With 80 degree weather the norm these days, our alpacas were very happy to get their heavy fleeces sheared last weekend. With 11 years experience, it all went like clockwork. Having a great crew helped and our thanks go out to the folks who helped us. The first day we got 31 alpacas and our 1 llama done in 8 hours. That left just 13 boys for the next day.
One of our crew sold tickets for the llama shearing. Last year, she decided she was not going to cooperate and showered the shearer with her mad, green goo. He was the one left holding the lead when it was finished, brave soul. But we had our sock ready this year, and didn’t halter her after shearing was finished, so she was free to get up and head back to her pasture with no fuss, no muss. She is a big, strong girl who does a good job guarding our herd.
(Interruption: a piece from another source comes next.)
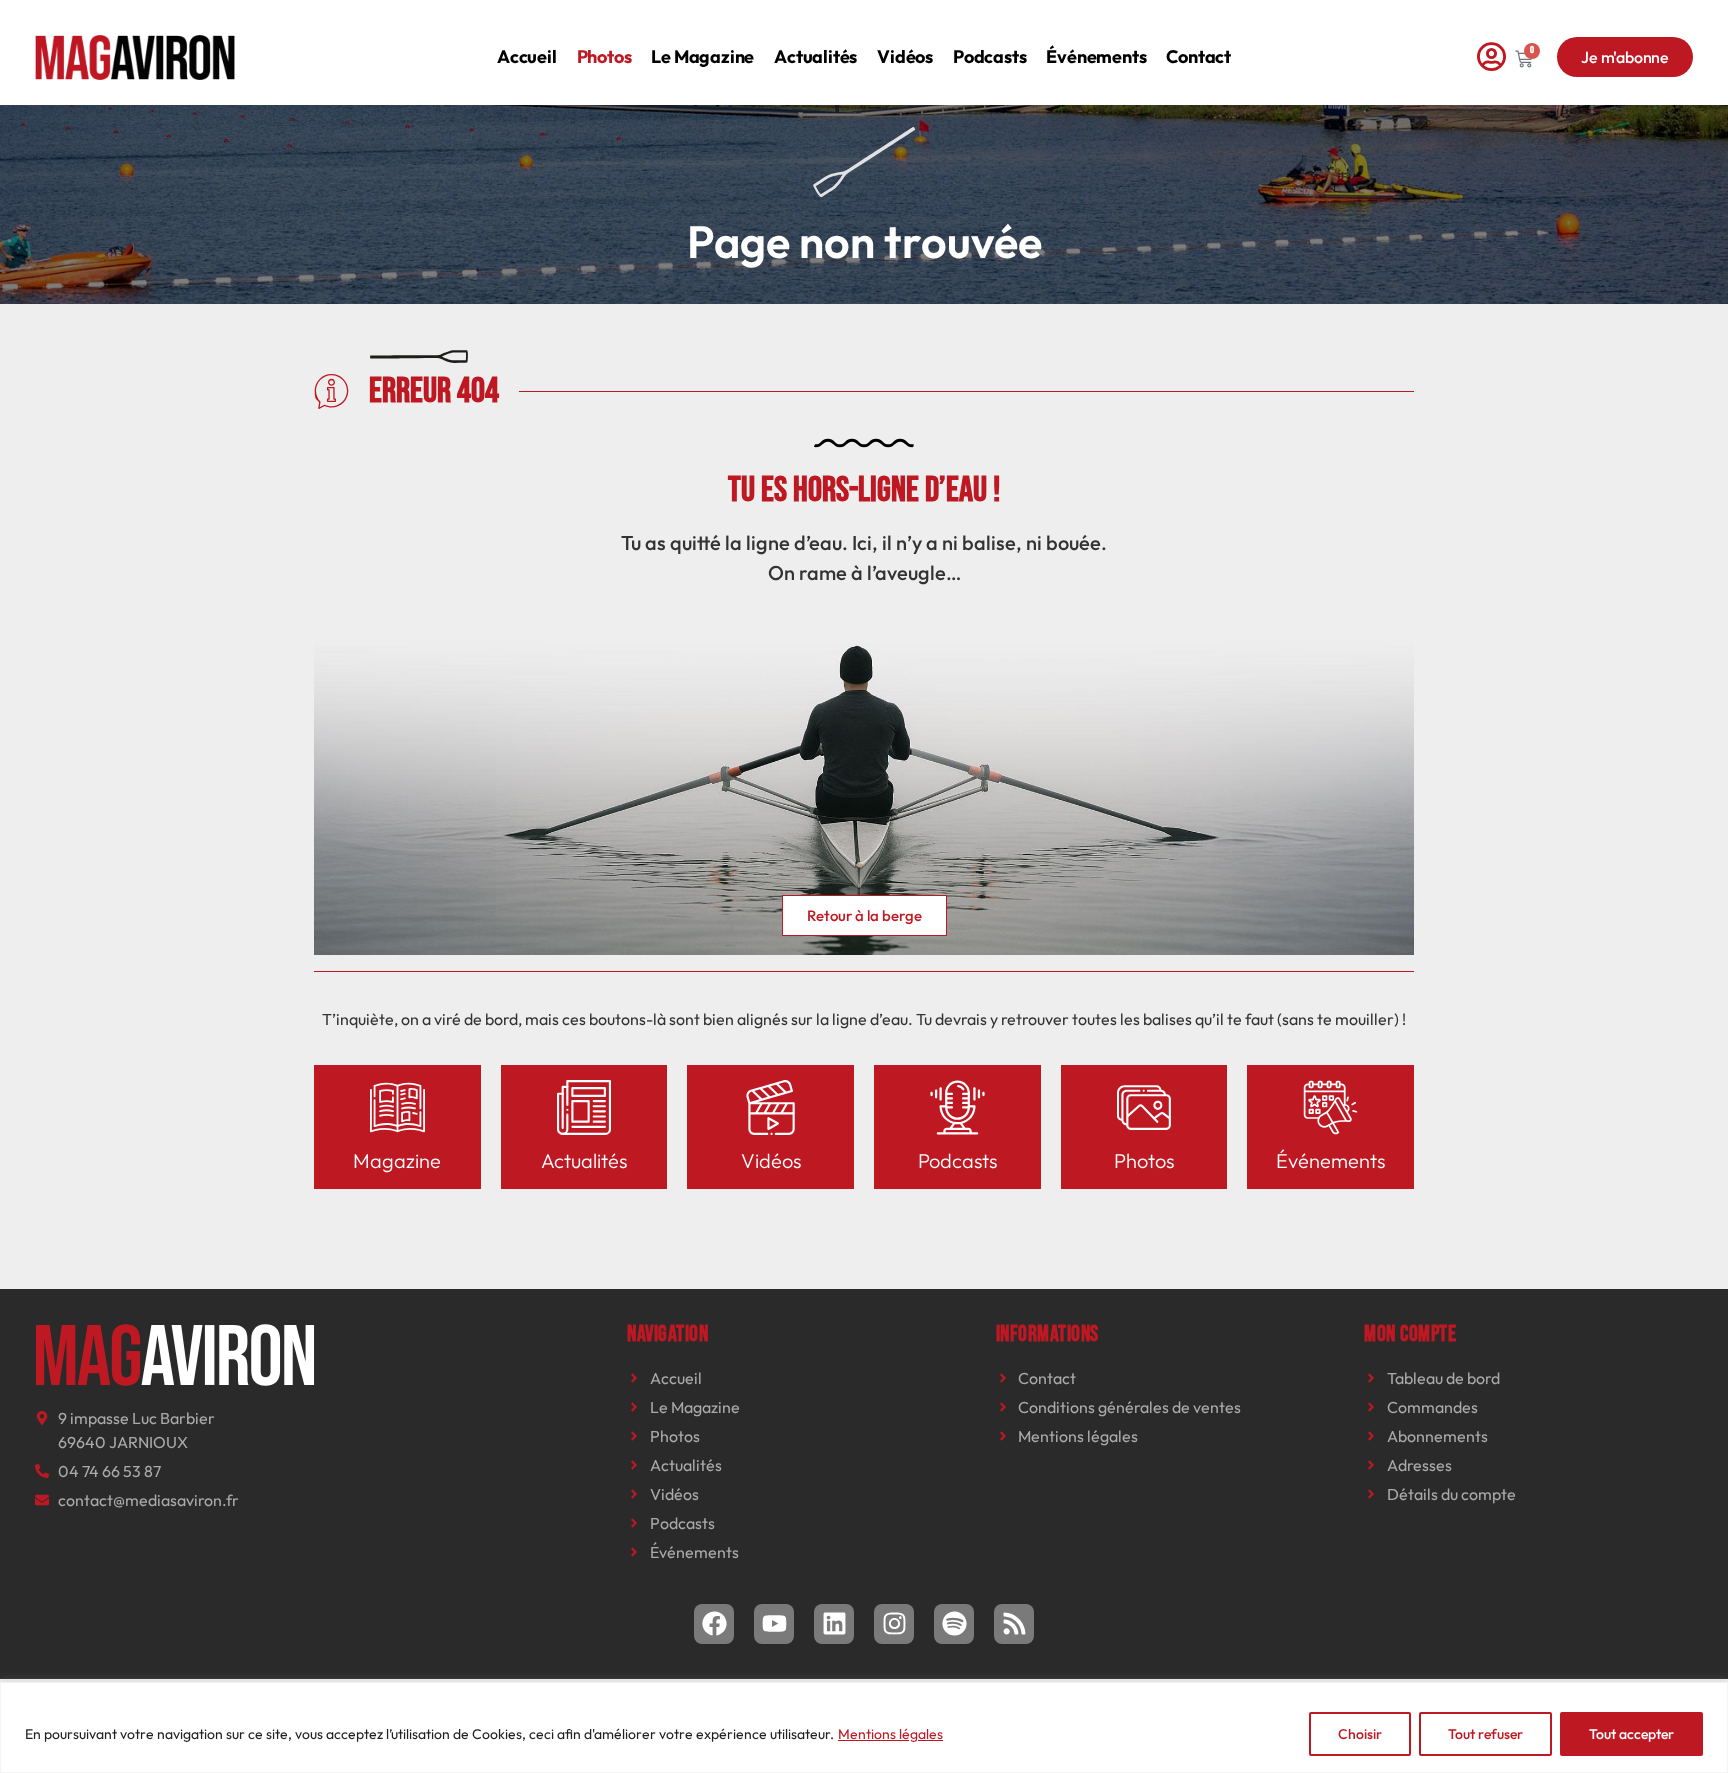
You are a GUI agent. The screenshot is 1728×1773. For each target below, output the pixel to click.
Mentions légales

The shearer again commented that there was little dirt in the fleece, which makes shearing a lot easier for his clippers. I spent time before they headed to the mat removing the vegetative matter from the outside of the fleece. This year, our biggest concern was the amount of cheatgrass seeds. This invasive weed is actually Downy Brome and in places is a good forage for wildlife. It comes up early and is seeded out by the end of May. The seeds love to embed themselves in socks and alpaca fleece. With the reseeding of our pasture this summer, this weed should not be as big a problem next year.
We now have wonderful fleece in many colors ready to be made into yarn, batting and rugs. This is why we raise alpacas!